What needs to be done:
What is needed here is an exact printout of the data, with no pictures included.

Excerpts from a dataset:

[Start of Attachment]

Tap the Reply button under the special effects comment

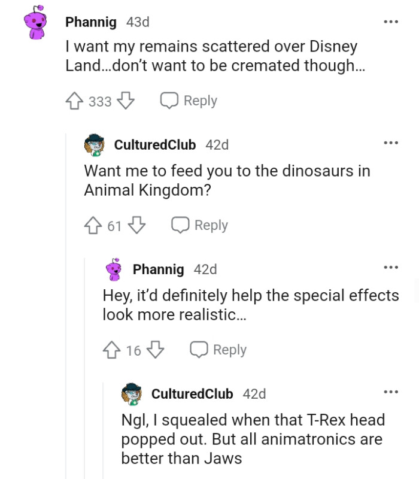point(219,349)
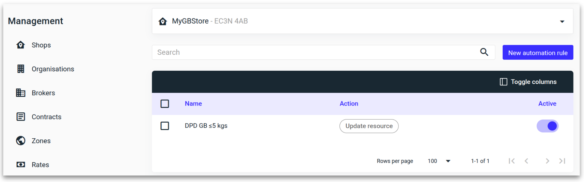Expand the MyGBStore shop selector dropdown
584x182 pixels.
click(562, 22)
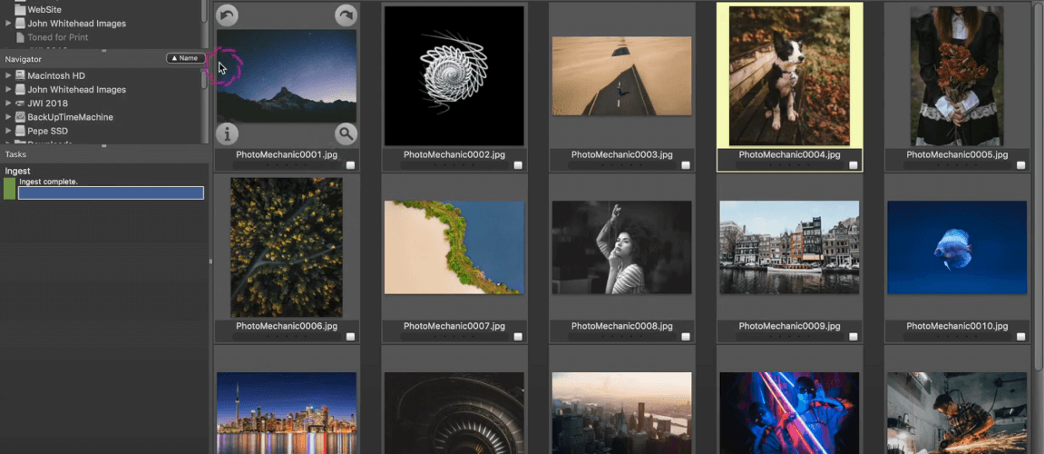The image size is (1044, 454).
Task: Rotate first thumbnail clockwise arrow icon
Action: tap(346, 15)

[End of Attachment]

Task output:
Tap the Reply button under the special effects comment

point(219,349)
Expand the MyGBStore shop selector dropdown
584x182 pixels.
click(562, 22)
The image size is (1044, 454).
Task: Rotate first thumbnail clockwise arrow icon
Action: tap(346, 15)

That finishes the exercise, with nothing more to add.